What to produce>
Lines before the one containing "This screenshot has width=405, height=208." are not copied; that line and every one after it, through the end of the material below, are printed exactly, without pictures.

Recorded data>
⁂
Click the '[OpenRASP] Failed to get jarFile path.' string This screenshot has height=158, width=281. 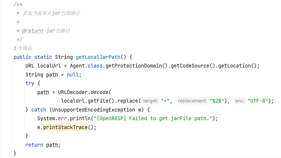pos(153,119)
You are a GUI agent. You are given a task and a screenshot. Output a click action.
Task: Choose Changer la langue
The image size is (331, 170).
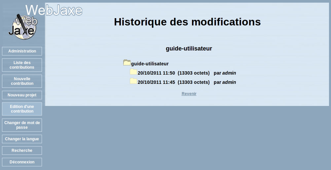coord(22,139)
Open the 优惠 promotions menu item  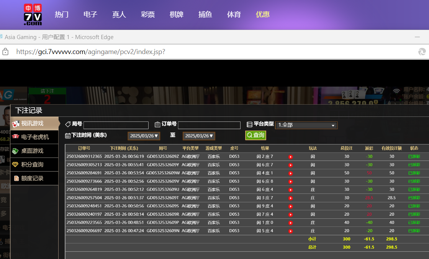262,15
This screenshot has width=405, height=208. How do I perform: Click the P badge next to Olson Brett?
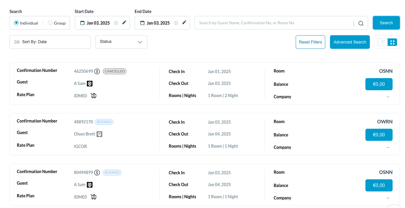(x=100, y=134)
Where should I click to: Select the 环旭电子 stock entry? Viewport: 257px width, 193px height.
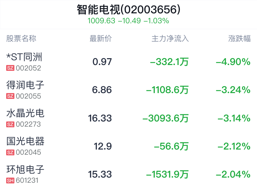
⁂
Response to this exercise>
This screenshot has width=405, height=208. How do I perform: Click the P badge next to Olson Brett?
(x=100, y=134)
Where should I click to: Select the 环旭电子 stock entry? Viewport: 257px width, 193px height.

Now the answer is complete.